## [RECORDS FOR THE EXERCISE]
..............................

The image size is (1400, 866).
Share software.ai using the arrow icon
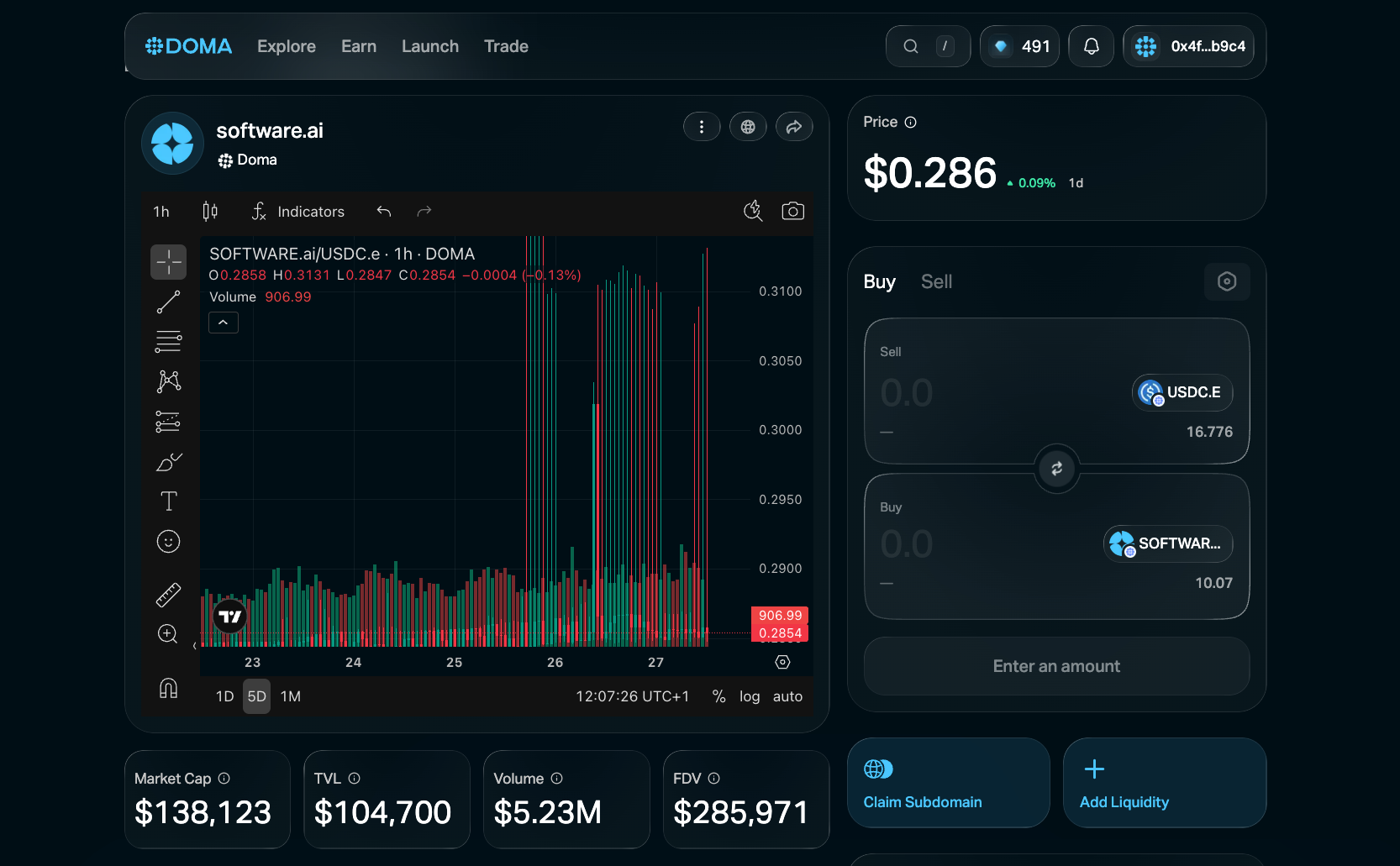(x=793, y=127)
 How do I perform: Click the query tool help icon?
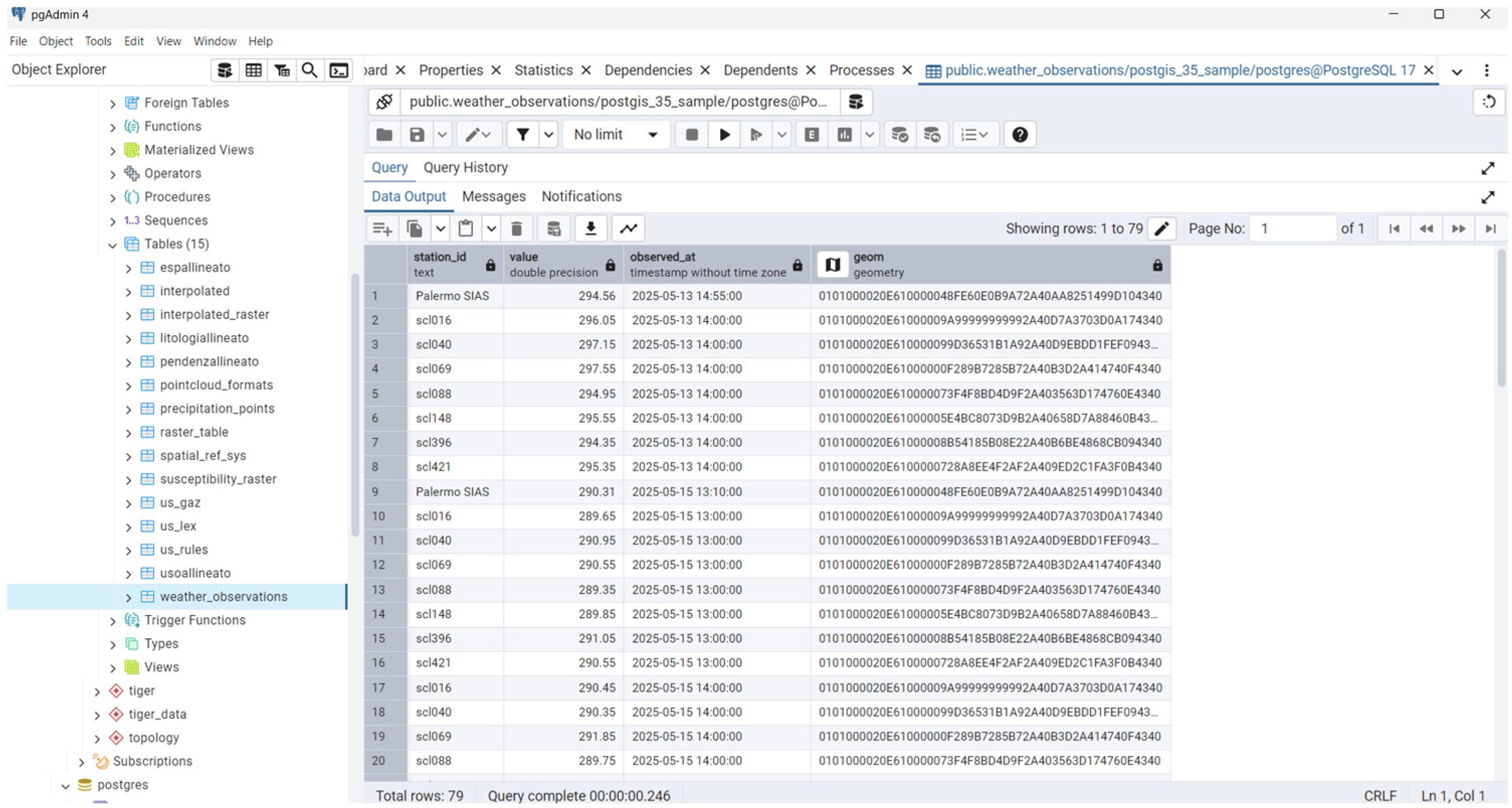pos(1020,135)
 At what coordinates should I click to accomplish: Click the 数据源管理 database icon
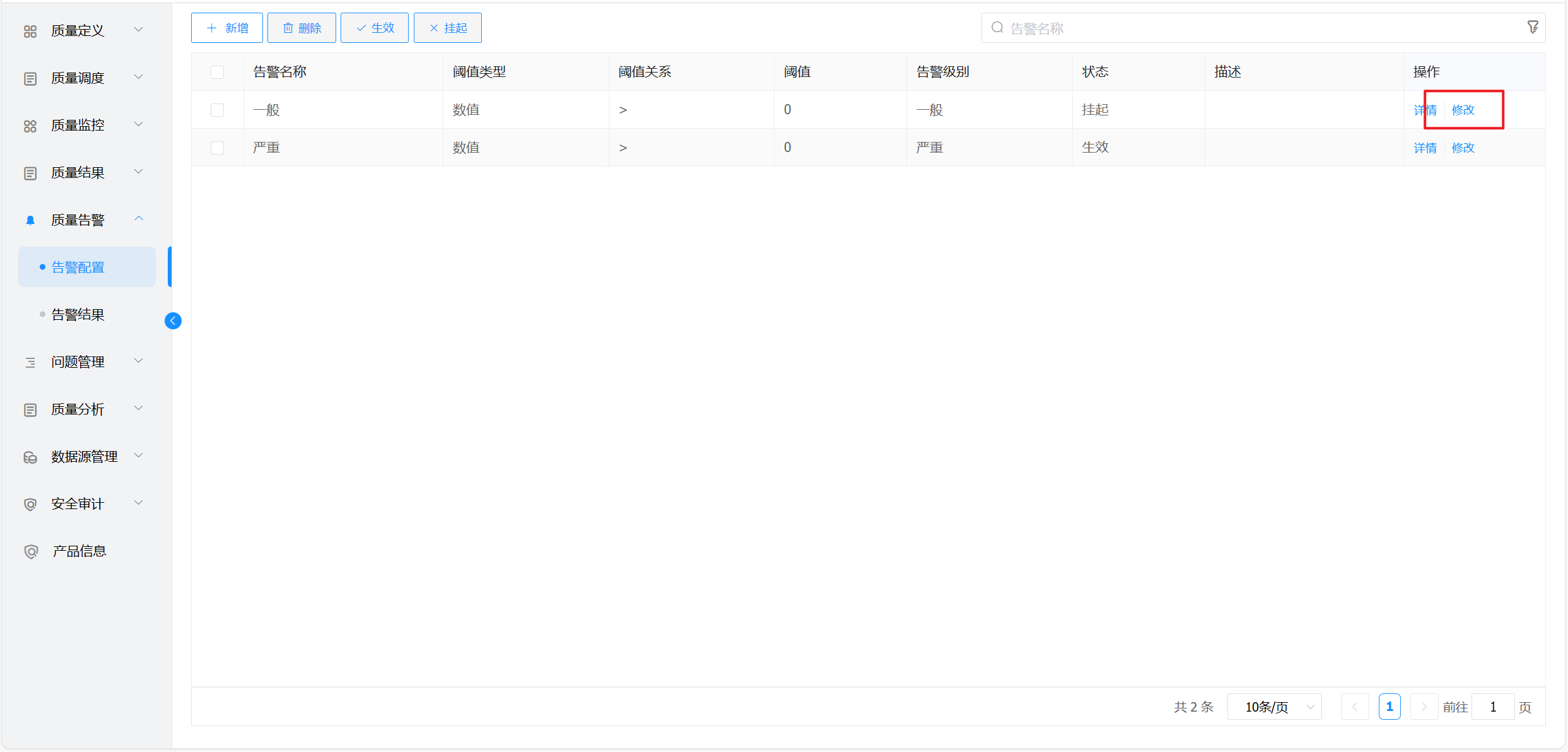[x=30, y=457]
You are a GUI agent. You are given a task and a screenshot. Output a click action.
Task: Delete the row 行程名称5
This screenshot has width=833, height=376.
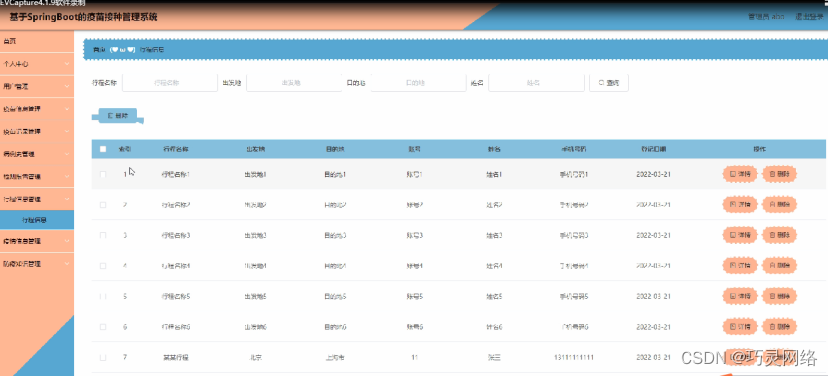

..............................

## [EXERCISE OBJECTIVE]
Rewrite all of the entries above, replacing every "icon" with "button" and keeping everything else the same. Leave out the pictures.

## [ANSWER TO THE EXERCISE]
The image size is (1400, 866).
Share software.ai using the arrow button
(x=793, y=127)
 How do I perform: Click the query tool help button?
pos(1020,135)
 At what coordinates should I click to accomplish: Click the 数据源管理 database button
[x=30, y=457]
You are a GUI agent. You are given a task and a screenshot. Output a click action.
Task: Delete the row 行程名称5
This screenshot has width=833, height=376.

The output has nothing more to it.